Perdido en un mar de protagonistas sin sustancia en productos infames que no le merecían, el cambio de siglo amenazaba con recluir indefinidamente a una de las principales estrellas cinematográficas de principios de los noventa en agradecidos roles de carácter a través de los cuales pudiera seguir aflorando el enorme talento demostrado por Jorge Sanz en los grandes trabajos cinematográficos que le convirtieron en el actor joven más importante del cine español. Parecía que su momento ya había pasado, que a partir de ahora sus mayores triunfos como actor los conocería sobre las tablas, medio al que acudió para poder seguir incorporando el tipo de personajes para los que ya no se le tenía en cuenta en las agendas de los productores cinematográficos.
En esas llegó Pedro Olea con un cometido realmente jugoso, el de un dibujante violento y posesivo con graves problemas con las drogas al que el abandono de su mujer conducirá casi hasta las puertas de la muerte, en ese elegante y conseguido drama a cuatro bandas que fue Tiempo de tormenta (2003). Sin la responsabilidad y la presión que conlleva ser el único protagonista del filme, Sanz se echa encima el personaje más complejo y, por ello, más rico de toda la función, y con una enorme sensibilidad, tan grande que se hace insoportable por humano según el momento, el intérprete calló de un manotazo a todos sus detractores, consiguiendo estar sencillamente formidable en toda su intervención.

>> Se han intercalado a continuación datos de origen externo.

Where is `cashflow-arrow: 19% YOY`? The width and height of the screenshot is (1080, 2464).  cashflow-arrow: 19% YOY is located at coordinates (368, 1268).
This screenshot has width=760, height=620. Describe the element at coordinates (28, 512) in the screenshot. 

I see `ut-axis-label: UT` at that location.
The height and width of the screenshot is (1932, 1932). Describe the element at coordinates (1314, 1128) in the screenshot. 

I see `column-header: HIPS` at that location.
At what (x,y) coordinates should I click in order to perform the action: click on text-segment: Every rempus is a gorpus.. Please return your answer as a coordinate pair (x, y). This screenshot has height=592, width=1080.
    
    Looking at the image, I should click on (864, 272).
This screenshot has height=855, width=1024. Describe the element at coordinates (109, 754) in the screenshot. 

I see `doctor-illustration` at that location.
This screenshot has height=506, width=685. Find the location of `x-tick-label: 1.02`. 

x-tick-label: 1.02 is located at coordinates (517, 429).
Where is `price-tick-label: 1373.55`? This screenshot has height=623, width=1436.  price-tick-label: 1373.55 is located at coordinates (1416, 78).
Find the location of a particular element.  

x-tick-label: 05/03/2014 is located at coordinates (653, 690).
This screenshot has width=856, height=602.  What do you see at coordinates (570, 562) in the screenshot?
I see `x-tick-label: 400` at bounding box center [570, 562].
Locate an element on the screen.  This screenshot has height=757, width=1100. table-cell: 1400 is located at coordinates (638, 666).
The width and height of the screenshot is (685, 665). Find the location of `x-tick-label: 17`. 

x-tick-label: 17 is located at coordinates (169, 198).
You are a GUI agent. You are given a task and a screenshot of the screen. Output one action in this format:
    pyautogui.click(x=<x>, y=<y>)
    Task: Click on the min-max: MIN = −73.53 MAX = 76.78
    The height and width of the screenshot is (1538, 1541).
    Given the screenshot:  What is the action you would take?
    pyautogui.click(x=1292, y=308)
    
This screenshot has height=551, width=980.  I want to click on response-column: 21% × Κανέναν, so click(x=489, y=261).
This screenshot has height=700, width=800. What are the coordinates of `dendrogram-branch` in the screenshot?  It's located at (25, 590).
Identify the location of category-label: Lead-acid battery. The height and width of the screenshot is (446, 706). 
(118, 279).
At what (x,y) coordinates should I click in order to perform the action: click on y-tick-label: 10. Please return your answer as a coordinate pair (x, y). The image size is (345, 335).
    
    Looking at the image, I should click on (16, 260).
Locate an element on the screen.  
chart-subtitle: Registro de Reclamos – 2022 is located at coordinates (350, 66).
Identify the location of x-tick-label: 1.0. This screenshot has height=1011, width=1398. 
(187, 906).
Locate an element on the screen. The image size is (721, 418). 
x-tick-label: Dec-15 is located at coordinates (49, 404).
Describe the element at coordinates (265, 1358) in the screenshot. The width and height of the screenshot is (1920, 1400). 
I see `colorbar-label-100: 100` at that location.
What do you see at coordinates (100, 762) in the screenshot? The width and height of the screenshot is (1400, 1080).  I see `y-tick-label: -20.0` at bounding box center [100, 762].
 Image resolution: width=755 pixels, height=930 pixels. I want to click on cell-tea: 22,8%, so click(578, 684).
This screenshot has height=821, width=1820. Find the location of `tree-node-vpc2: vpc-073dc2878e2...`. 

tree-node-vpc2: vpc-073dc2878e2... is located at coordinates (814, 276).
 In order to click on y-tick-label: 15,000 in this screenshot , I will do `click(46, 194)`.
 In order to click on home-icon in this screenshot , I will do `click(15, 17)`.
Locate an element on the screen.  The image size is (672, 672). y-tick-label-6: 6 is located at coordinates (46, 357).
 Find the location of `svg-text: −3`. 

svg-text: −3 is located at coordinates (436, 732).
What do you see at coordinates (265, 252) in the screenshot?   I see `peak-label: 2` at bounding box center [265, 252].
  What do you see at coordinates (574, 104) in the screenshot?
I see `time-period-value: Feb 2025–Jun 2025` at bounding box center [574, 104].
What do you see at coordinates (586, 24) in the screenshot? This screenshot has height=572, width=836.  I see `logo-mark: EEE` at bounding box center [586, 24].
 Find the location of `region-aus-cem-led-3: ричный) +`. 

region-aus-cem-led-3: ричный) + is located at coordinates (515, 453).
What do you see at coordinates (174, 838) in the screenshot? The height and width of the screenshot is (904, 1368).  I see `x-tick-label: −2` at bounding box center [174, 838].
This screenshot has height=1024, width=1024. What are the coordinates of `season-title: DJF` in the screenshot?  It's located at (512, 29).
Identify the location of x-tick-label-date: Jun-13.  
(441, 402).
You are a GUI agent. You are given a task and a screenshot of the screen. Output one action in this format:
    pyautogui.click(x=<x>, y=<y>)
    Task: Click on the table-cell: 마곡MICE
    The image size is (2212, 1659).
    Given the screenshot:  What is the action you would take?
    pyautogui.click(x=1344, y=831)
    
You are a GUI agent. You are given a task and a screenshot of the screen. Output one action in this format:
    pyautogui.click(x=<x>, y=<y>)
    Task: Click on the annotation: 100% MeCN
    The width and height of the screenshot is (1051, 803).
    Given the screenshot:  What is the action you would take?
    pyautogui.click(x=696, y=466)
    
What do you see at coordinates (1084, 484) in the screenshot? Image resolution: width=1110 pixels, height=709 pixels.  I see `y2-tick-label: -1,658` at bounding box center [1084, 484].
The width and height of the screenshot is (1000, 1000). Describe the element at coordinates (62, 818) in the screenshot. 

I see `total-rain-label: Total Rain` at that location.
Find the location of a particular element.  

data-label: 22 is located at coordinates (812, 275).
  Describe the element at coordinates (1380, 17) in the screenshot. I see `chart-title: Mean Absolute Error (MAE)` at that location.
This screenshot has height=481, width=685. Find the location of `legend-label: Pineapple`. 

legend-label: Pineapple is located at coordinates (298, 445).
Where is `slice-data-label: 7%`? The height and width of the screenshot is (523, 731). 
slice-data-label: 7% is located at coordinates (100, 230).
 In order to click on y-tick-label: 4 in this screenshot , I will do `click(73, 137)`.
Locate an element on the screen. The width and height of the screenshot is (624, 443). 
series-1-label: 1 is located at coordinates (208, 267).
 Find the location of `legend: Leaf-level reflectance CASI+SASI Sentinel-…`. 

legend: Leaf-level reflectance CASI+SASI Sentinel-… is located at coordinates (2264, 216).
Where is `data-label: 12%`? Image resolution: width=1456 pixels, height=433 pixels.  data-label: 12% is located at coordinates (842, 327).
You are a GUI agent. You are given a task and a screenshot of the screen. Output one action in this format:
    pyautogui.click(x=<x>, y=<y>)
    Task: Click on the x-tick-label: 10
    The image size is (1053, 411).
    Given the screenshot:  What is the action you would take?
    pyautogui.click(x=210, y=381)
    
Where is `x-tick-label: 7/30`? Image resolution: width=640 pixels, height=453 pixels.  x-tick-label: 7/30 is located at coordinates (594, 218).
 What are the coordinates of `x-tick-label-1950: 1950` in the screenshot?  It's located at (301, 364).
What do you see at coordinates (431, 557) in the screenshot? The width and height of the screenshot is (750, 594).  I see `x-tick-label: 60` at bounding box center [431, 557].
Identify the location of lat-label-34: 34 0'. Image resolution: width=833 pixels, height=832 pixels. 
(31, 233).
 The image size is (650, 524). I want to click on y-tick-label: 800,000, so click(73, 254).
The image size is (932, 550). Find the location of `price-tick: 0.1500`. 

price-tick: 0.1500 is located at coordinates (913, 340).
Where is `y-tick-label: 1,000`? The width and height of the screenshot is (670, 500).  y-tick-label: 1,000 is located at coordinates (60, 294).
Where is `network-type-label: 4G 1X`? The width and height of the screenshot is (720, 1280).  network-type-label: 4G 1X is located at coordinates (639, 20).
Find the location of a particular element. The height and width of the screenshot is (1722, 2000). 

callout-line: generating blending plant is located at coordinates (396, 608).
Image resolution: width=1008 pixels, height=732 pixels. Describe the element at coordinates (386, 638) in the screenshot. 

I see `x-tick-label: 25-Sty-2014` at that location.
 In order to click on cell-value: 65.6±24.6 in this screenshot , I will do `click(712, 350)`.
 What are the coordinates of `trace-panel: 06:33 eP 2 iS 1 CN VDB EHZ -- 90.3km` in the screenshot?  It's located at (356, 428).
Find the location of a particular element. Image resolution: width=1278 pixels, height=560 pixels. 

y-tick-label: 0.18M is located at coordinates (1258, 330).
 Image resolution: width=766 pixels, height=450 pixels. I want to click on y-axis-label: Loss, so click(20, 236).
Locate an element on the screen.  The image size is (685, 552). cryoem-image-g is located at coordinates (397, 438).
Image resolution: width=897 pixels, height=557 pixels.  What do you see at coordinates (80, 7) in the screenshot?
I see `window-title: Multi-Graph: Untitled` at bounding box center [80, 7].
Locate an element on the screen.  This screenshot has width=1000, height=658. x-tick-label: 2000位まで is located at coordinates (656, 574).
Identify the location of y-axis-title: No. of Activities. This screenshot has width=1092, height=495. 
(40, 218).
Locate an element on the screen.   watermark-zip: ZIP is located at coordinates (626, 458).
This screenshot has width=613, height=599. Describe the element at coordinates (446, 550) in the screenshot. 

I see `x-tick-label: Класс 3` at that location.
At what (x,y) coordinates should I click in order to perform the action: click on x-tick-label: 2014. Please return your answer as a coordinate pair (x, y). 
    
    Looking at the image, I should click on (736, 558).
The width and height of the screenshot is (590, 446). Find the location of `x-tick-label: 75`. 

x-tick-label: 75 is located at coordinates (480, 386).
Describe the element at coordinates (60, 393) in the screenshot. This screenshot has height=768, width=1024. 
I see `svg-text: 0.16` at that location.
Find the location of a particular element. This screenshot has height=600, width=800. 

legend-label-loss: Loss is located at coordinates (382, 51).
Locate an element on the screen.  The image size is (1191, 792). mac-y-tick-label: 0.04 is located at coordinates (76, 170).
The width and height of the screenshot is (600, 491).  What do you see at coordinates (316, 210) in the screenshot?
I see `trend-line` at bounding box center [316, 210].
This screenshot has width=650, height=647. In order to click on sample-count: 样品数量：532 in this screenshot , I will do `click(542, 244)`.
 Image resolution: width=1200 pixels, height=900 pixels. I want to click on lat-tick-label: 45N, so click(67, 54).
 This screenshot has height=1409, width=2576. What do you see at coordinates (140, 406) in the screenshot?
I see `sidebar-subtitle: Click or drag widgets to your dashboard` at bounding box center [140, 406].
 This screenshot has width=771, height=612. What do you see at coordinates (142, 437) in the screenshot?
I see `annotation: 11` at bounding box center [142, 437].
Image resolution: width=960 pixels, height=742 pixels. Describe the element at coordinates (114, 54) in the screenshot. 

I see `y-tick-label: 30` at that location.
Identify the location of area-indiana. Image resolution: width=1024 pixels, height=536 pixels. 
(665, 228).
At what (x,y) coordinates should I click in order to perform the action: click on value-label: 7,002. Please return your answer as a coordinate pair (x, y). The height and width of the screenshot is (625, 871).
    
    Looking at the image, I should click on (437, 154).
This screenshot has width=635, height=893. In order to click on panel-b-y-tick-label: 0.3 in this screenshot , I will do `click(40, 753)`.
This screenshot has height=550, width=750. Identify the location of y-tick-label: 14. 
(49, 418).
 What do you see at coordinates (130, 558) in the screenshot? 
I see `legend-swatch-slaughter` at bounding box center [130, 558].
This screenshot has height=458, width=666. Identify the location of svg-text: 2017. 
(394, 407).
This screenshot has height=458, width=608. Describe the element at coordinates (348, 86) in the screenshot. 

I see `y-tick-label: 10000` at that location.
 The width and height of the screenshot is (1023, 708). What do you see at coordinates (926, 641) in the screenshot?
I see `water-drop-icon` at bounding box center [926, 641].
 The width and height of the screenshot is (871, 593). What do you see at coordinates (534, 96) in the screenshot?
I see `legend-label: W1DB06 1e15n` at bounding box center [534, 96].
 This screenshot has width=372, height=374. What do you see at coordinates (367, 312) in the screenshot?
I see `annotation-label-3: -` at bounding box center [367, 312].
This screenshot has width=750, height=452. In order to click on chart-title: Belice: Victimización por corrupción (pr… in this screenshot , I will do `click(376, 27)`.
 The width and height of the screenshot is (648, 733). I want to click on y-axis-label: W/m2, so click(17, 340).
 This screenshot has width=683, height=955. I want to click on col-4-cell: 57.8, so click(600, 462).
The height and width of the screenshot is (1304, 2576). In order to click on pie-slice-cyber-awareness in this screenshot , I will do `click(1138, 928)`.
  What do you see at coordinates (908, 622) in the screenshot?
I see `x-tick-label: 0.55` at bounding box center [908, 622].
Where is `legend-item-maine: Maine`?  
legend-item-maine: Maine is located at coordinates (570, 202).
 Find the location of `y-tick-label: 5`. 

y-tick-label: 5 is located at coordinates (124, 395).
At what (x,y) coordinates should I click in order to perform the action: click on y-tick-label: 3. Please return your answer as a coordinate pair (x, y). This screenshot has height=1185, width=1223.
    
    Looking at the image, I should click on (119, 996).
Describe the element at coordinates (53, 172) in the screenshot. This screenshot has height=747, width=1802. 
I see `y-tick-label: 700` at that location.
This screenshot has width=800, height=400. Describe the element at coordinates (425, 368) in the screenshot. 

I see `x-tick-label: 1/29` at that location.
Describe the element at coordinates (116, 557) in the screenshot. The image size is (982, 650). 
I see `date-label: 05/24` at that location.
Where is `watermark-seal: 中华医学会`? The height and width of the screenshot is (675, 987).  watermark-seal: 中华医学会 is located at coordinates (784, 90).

Aparentemente desalmado y laxo durante toda la primera parte del filme, el intérprete encarna los desfases de su personaje con pasmosa verosimilitud, llegando a extremos de realidad tales que contemplarle, por ejemplo, en esa escena en la que conversa telefónicamente con su madre absolutamente enajenado, supone un duro trago para cualquier paladar. La crudeza descarnada de su actuación va cediendo poco a poco ante una reposada sencillez y frescura, que son las que dominan su trabajo en la segunda parte, cuando su rol ya ha pasado por la clínica de desintoxicación y parece curado. Pero aún nos queda más, pues pronto vuelve la tormenta a nublar esa poderosa mirada y se apodera del intérprete una súbita contención, una pavorosa sobriedad, que impregnan cada una de sus frases, incluso en esa hermosa y desoladora secuencia compartida con María Barranco bajo la tempestad.
Cuando ya se pensaba que Jorge Sanz estaba acabado, cinematográficamente hablando, llegó esta Tiempo de tormenta para estamparnos en la cara una enorme composición, de apabullante madurez, digna de un intérprete con mucho oficio a sus espaldas y también de un indiscutible talento, pulido con tesón y esfuerzo. Lástima que, a pesar de las buenas críticas recibidas tras su estreno, a la otrora estrella no le lloviesen más trabajos como éste, y hayamos tenido que asistir a la triste y prematura decadencia fílmica de una de las grandes figuras de nuestro cine en los noventa.